Elizabeth laughed lightly, ‘Not yet. I mean it isn’t 100% watertight. We still need someone to read through the data and then maybe in a couple of years we will be able to just ask it questions because the AI will predict what these women need. Here try it,’ she said leaning over my laptop, ‘Type in a question and see what comes up.’
I typed - ‘What are the biggest challenges of women in midlife?’
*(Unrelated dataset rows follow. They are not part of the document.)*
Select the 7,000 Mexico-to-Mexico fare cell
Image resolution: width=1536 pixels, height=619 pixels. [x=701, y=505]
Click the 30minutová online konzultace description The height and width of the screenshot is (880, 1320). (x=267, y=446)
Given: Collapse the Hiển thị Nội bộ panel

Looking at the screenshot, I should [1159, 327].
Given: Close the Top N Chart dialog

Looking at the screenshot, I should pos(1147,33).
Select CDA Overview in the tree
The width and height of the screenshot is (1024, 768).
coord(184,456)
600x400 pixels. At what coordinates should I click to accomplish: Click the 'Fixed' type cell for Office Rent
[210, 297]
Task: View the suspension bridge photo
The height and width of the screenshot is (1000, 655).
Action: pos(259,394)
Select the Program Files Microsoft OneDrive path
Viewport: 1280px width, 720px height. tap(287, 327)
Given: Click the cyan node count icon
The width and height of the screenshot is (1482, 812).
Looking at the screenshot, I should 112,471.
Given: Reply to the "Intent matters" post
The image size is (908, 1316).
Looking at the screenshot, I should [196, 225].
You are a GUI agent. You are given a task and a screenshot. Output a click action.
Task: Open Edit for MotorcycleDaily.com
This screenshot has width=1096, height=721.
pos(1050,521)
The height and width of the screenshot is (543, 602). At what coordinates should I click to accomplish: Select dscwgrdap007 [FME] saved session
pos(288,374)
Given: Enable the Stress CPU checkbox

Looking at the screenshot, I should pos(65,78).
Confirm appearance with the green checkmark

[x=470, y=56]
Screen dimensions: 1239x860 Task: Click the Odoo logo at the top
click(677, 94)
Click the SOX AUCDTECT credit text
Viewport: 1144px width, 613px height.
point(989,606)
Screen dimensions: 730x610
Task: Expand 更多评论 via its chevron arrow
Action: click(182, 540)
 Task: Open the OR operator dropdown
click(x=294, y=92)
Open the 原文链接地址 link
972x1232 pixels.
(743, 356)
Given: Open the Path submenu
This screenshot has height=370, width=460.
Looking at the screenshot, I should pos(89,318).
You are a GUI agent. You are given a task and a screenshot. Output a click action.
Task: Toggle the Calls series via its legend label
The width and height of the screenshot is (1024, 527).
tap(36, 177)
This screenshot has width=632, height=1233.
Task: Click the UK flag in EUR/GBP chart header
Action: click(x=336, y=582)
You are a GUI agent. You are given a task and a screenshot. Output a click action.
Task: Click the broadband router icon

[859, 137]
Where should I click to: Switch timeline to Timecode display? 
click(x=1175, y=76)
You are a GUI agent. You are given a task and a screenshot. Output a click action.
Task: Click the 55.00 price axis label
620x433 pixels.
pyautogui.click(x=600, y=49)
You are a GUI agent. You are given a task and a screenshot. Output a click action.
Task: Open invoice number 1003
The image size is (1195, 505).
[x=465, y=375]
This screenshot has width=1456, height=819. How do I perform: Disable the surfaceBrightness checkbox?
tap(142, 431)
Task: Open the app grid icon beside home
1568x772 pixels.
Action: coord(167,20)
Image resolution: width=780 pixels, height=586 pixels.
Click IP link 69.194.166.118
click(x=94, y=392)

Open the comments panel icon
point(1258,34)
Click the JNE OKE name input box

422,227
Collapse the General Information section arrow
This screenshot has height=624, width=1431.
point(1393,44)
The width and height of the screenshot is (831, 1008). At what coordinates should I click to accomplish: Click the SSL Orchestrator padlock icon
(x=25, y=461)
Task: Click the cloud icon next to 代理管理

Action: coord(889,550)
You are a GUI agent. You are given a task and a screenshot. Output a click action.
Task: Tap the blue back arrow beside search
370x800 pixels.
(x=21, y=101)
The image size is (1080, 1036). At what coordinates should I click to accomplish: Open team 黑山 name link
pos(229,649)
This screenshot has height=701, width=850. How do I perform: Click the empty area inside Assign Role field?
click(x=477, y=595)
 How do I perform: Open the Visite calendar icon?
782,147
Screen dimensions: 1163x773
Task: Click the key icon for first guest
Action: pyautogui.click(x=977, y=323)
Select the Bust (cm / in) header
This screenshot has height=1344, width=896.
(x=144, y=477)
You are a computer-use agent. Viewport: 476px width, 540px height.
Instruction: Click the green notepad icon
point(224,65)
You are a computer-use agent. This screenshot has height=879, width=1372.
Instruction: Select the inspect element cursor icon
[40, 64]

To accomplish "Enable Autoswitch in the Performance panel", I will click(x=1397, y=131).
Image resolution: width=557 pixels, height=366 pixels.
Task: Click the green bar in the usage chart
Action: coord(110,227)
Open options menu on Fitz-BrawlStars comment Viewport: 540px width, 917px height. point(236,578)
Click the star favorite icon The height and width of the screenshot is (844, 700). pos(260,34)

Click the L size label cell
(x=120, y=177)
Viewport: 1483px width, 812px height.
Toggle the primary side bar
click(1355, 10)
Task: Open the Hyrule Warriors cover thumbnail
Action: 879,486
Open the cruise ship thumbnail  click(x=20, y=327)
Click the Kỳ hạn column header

‘Now wait a moment. It’s super quick but still takes a few seconds,’ Elizabeth said proudly, ‘My plan is that you operate it to begin with- and then ultimately well…’ she trailed off but it was clear that she hadn’t thought beyond the immediate future in terms of my employment.
The biggest challenges facing midlife women is the fact that they feel invisible to society. That they feel like nobody values them. That they are ignored by their partners. That their children take everything and give nothing back. That they are always cleaning and tidying after others. That their needs are never met. That they don’t expect to have orgasms in a sexual relationship or if they do, are too tired to bother. They are sad. They are also tired. The majority feel tired every day. Some feel undervalued at work. Others by their family. They have to use the big font on their smartphone and this makes them feel silly. They cry when they hear music from the 80s. They are nostalgic for the past. They think maybe they have made mistakes in their lives and that is why they feel lonely. They value friendship but also find friendships painful if their friends are more successful or have better personal relationships. They like to escape by watching reality TV. They watch it so they can switch off and not think about their lives. They run. Or they like to talk about running and not actually do it. They buy a lot of clothes online but only wear a small percentage of them…
‘What do you think?’ Elizabeth said, ‘Sounds kind of accurate?’
I felt a bit sick because it felt entirely accurate. Sure there were small things that weren’t relevant to me. Like I didn’t feel silly about having the big font on my phone (I hadn’t changed it because I could still see- with my glasses on anyway). The other bits- the crying when music from the 80s came on! How had it managed to get that right? I imagined all the women typing in their feelings and how these feelings were going to ultimately be used to design products that would be sold to them but wouldn’t, could never actually address the source of their feelings. A balm. A cream. A shirt. A supplement.
None of these would solve the fact that getting older, being female was overwhelmingly bad.